В семье был еще сын, старший из троих детей. Двадцатисемилетний Лайонел Хендерсон служил клерком в отцовской конторе. Он тоже жил с родителями. По свидетельству матери Дэвида Крофт-Джонса, семья была счастливой: родители — покладистыми и терпимыми для той эпохи, а взрослые дети привязаны друг к другу. С ними также жил Уильям Квендон, восьмидесятитрехлетний тесть Сэмюэла, перебравшийся на Кеппел-стрит после смерти жены несколькими годами раньше. Дом сохранился до наших дней — четыре этажа, подвал, довольно маленькие и тесные комнаты, кухня и спальни слуг в подвале. Нынешние хозяева или их предшественники объединили две гостиные третьего этажа в одну, однако получившееся помещение все равно не назовешь большим. Теперь верхние этажи занимают спальни, но во времена Хендерсонов весь второй этаж, скорее всего, был отдан под гостиную. Мой прапрадедушка Уильям Квендон, должно быть, с трудом забирался в свою спальню, разве что его смогли устроить в подвале.

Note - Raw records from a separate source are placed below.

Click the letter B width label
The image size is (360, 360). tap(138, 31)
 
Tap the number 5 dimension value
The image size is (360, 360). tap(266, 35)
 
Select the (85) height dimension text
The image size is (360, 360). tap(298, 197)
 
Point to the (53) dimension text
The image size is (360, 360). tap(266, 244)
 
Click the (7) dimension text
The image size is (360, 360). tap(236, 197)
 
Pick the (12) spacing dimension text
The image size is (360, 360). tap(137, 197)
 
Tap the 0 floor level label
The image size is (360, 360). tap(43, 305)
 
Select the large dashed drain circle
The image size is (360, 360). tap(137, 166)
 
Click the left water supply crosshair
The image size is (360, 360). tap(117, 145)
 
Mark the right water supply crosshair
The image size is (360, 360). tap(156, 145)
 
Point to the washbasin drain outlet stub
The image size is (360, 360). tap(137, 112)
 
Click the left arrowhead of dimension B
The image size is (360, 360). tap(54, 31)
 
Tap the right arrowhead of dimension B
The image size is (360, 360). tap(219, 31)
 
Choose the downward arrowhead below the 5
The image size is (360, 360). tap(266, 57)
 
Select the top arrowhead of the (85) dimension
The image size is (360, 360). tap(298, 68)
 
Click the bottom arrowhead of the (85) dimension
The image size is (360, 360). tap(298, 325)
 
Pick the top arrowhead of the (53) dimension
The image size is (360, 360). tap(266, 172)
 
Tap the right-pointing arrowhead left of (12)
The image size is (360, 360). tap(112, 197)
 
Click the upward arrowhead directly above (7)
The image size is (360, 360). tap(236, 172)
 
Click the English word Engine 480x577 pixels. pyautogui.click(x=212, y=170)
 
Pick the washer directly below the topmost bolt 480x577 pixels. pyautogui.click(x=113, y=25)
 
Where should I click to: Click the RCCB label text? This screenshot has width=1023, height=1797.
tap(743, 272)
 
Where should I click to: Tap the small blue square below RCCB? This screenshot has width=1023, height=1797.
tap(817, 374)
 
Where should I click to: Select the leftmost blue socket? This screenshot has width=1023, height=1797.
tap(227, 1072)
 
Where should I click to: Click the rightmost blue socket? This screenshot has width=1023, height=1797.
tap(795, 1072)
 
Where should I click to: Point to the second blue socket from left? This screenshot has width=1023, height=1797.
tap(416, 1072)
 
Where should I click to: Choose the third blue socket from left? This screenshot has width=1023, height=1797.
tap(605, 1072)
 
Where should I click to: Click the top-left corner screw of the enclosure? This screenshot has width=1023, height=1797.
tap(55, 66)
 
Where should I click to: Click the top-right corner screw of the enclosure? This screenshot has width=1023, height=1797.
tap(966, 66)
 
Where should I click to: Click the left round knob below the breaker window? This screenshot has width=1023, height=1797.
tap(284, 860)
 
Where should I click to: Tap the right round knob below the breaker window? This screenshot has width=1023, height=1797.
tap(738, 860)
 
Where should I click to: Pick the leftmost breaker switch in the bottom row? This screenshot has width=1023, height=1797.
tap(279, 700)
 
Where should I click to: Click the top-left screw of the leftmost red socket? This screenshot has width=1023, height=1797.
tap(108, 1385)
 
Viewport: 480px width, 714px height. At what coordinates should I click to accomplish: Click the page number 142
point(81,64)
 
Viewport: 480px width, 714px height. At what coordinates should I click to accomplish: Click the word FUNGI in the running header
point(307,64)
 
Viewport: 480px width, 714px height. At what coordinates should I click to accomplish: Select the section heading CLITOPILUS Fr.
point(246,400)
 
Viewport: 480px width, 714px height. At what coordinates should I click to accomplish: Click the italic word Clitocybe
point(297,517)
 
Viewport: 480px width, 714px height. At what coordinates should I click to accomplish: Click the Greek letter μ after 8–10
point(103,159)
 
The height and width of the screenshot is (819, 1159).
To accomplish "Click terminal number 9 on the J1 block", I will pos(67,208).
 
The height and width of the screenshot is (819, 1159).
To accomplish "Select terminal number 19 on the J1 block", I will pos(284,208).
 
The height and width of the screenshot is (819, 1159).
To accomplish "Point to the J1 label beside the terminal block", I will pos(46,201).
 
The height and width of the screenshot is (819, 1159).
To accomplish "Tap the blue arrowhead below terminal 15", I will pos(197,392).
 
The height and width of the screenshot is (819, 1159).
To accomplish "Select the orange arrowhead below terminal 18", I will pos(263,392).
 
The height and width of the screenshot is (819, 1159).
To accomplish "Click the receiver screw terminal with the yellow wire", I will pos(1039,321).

Такой была семья — дед, отец, мать, сын и две дочери, — которая, вне всякого сомнения, с раскрытыми объятиями встретила Генри, когда он начал приходить с визитами в июне 1883 года.
В июле Джимми Эшворт была уже на втором месяце беременности. Если Генри раньше мог ничего не знать, то к этому времени уже знал. Что он чувствовал, думая о предстоящем событии: радость, благодарность, раздражение, угрозу, или ему было безразлично? Я нисколько не сомневаюсь в последнем. Джимми была уступчивой, покорной и благодарной — у меня нет никаких причин считать иначе. Самостоятельная женщина не стала бы терпеть Генри целых девять лет. Джимми была для него удобной. Вне всякого сомнения, он считал — и продолжал считать — ее очень привлекательной. Вне всякого сомнения, у нее он находил утешение, комфорт, отдых, что составляло полную противоположность остальной его жизни — Палате лордов, больнице, работе. Однако он никогда ее не любил. По всей видимости, к тому времени Генри испытывал подобное чувство к Элинор Хендерсон. Требовалось обеспечить содержание Джимми и найти отца ребенку. С Оливией он мог сохранить отношения с Джимми. Элинор была другой, и с ней его связывали серьезные отношения.
Последняя пентаграмма в дневнике появляется 15 августа 1883 года. Возможно, это была последняя встреча Генри с Джимми Эшворт, но, скорее всего, нет. Вероятно, он еще несколько раз возвращался на Чалкот-роуд: представить Лена Доусона, отдать распоряжение о свадьбе, вручить кругленькую сумму. По свидетельству «Таймс», где появилось объявление, Генри обручился с Элинор в четверг, 23 августа. Я представляю, как рассудительный Генри, благопристойный Генри, в среду последний раз наслаждается любовными утехами с Джимми Эшворт, потом в пятницу приезжает с визитом на Кеппел-стрит, чтобы продолжить ухаживание за мисс Хендерсон, возвращается в ближайший понедельник, делает предложение Элинор и, получив согласие, во вторник официально просит у отца руки дочери, а в четверг публикует объявление о помолвке в газете. До той поры в дневнике об этом нет и намека. В пятницу 24 августа появляется следующая запись: «Вчера в “Таймс” появилось сообщение о моей женитьбе на мисс Хендерсон». Завидное хладнокровие. Генри обеспечивает будущее матери своего ребенка, устраивает ее брак с больничным носильщиком — и одновременно готовится к собственной свадьбе, не говоря уже об обязанностях лейб-медика королевы и чтении лекций. Деловой Генри.